The tobacco came in a white cotton bag, a cheap muslin, with a yellow drawstring.. The bags had to be “turned”. They were sewn inside out and people were paid at a piecework rate for turning them, Mother and her sister, Lizzie, and their mother, whom everyone called Tootsie, turned the bags. There was a little wire tool they used to get the job done. This was The Depression, y’all. And I suspect a lot of my readers may not have heard how hard things were.
So when Reynolds Metals, (think Reynolds Wrap) relocated to Richmond around 1940, Mother stood on line to apply for a secretarial job and was hired. She worked for a VP in the International Department, named Mr Zick, because she was fluent in Spanish and he needed a translator. She took Spanish at John Marshall High School. Imagine eighty years ago, one could do quite a lot with a high school diploma.
So she had this job, married my Dad. He went off to war and came back in one piece.
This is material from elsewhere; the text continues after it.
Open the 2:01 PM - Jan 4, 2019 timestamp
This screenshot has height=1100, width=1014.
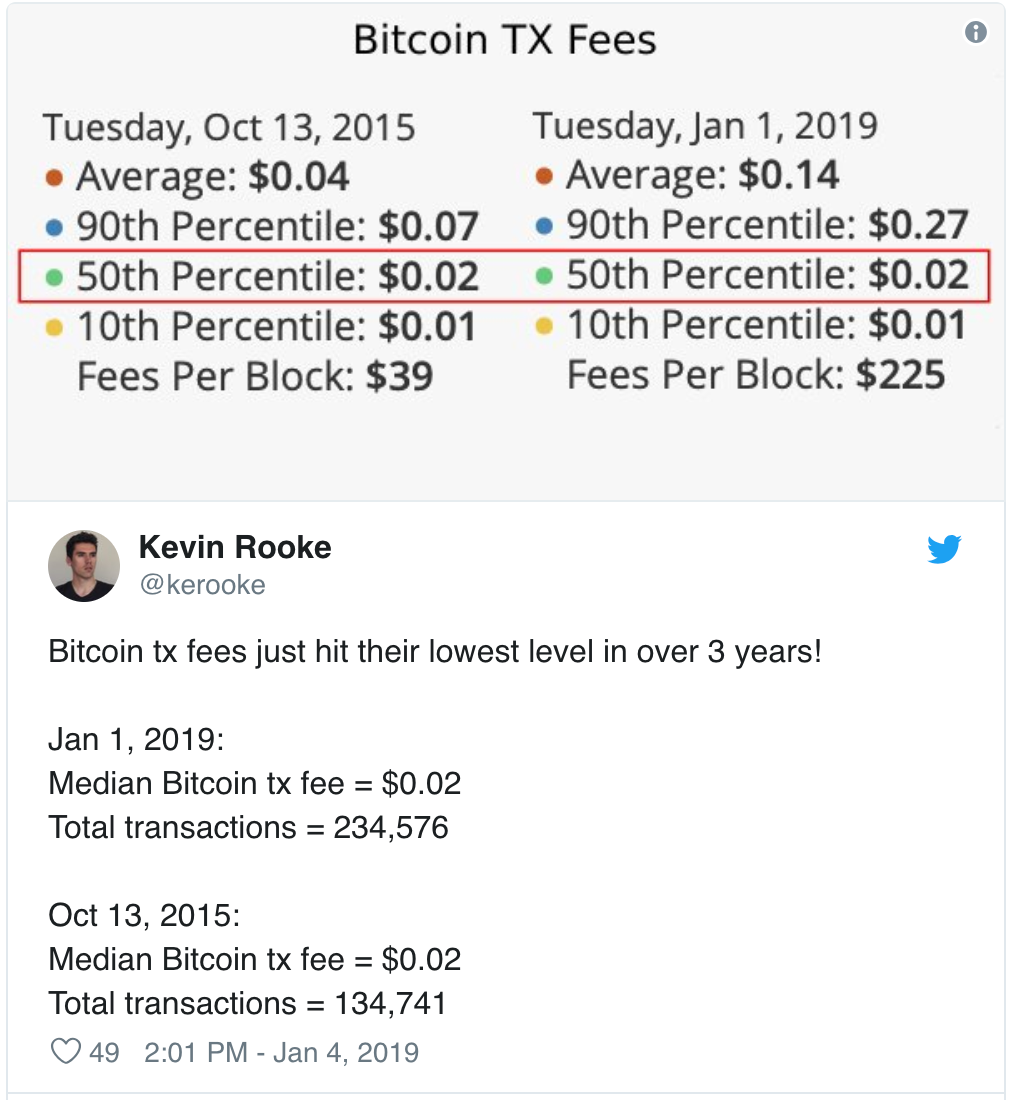coord(281,1052)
Eventually she left work because of family demands. Mom and Dad had four children. I am number two.
Mother sang in the choir, taught Sunday School at Third Presbyterian Church. She would tell us that her neighbors on one side were Catholics, the Carrols, and on the other were Orthodox Jews, the Cohens. I have not vetted my mother’s recollections for accuracy, but her point was about getting along with others who aren’t like you.
And she made friends with African Americans, or as she respectfully called them “Colored People”. It wasn’t hard, we found, when we went about making friends. Our high school integrated in the Sixties and we made friends with the African-American kids. She and my father welcomed them into our home. In a way, it wasn’t a big deal. In another way, these simple acts of friendship and hospitality were revolutionary.
So the family is getting together to celebrate The Fourth and to remember Marian Maude ( cool name, huh?) on her birthday.
Between now and 1:00 PM, I hope to get in some more sleep. My surviving siblings (sister, younger brother) will be at the party. (My elder brother died in 2014). My sons, daughter-in-law, nephews, niece, her husband and great niece will be there too.
There will be food, general cuteness from my great niece, age 3, and fun.